- [Short exercise]
Starting at the top of the data and stopping after the line that contains "Looking at the", convert that span into a two-column CSV with the headers text and answer, one row per text-and-answer pair, each value in its own quoted field with line breaks turned into spaces. Leave the pictures out.

- [Listing]
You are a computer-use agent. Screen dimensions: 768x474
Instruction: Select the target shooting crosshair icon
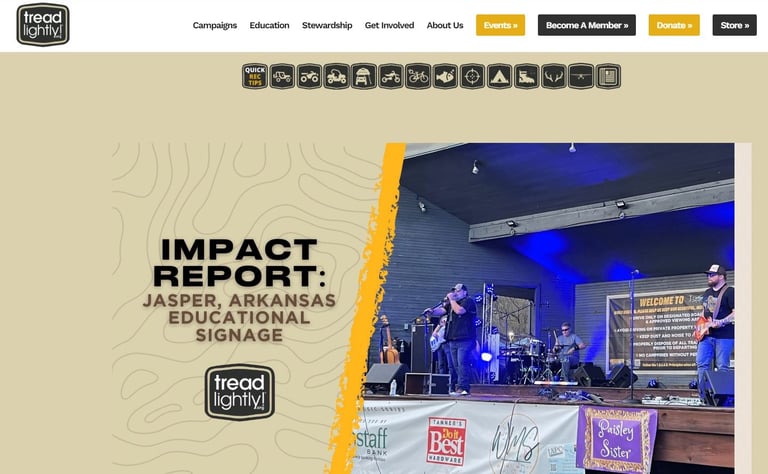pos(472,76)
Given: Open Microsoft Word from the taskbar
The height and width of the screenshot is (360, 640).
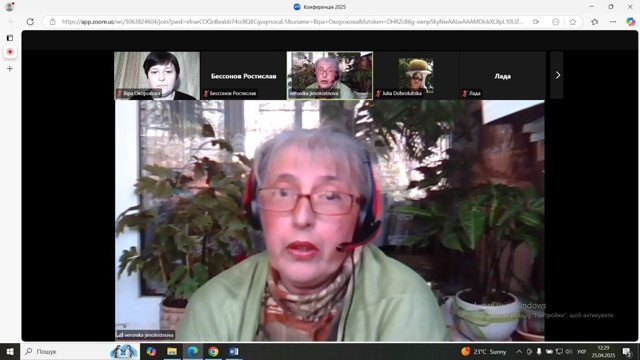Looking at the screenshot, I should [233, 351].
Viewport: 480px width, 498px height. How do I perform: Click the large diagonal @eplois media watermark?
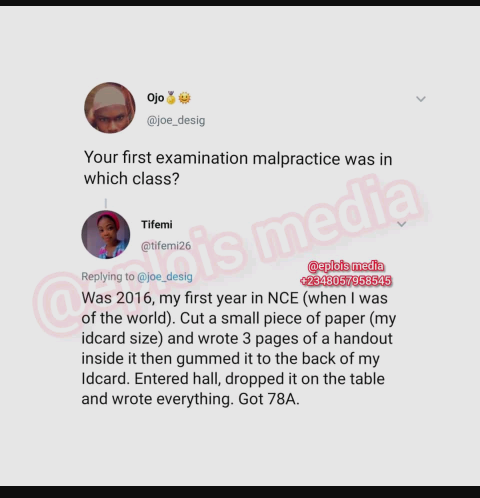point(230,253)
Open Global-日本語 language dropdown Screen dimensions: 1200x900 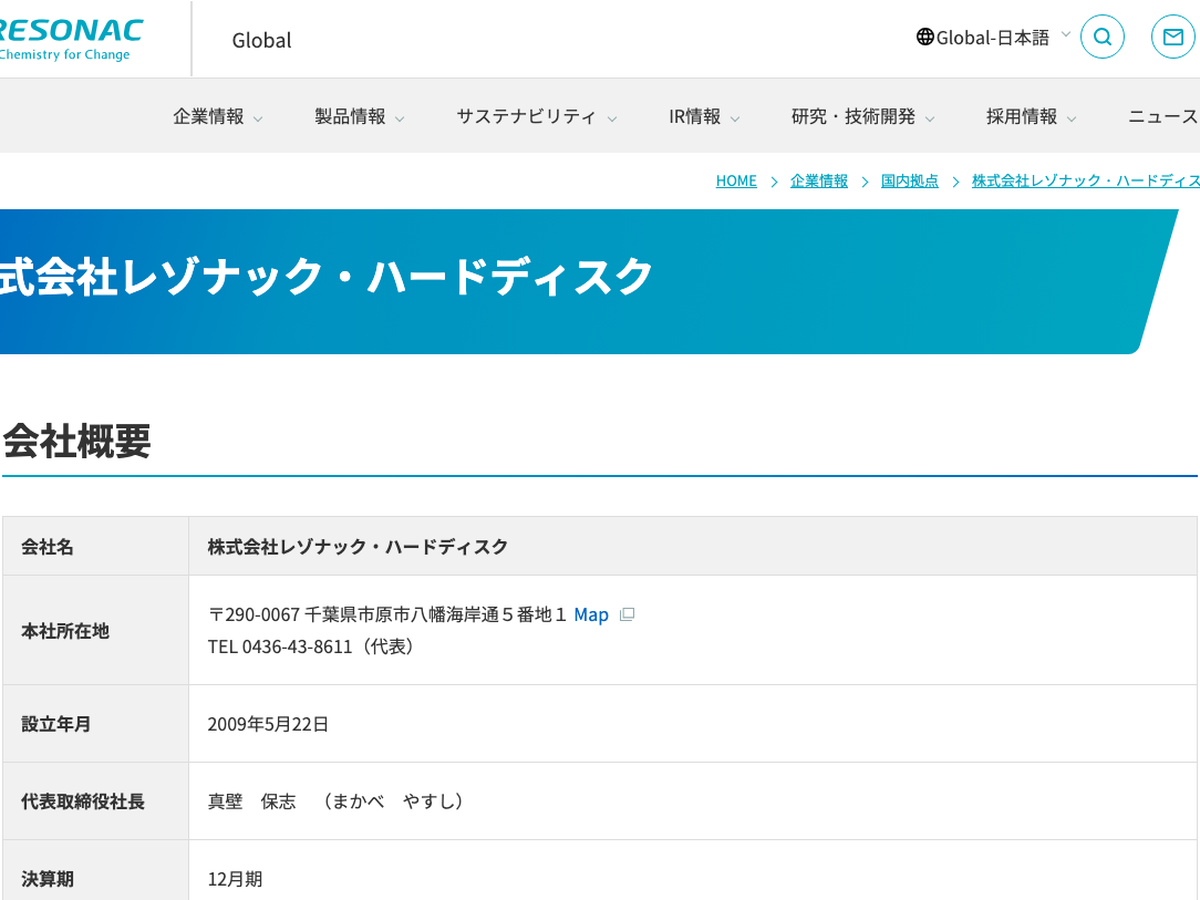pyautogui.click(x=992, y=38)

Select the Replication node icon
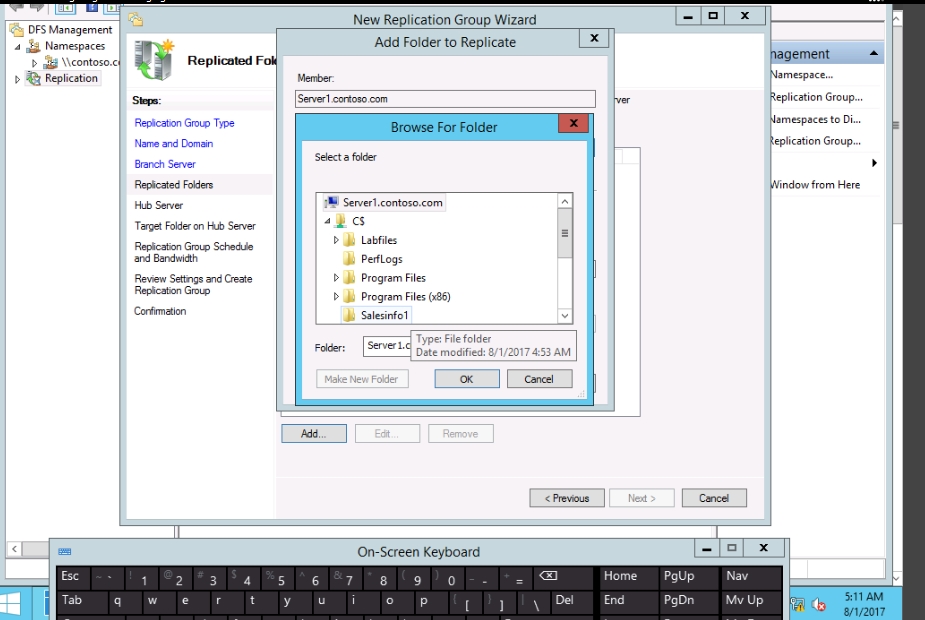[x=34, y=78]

- [Task answer]
text,answer
"You are a computer-use agent. Screen dimensions: 768x474 Instruction: Select the target shooting crosshair icon","pos(472,76)"
"Given: Open Microsoft Word from the taskbar The height and width of the screenshot is (360, 640).","Looking at the screenshot, I should [233, 351]."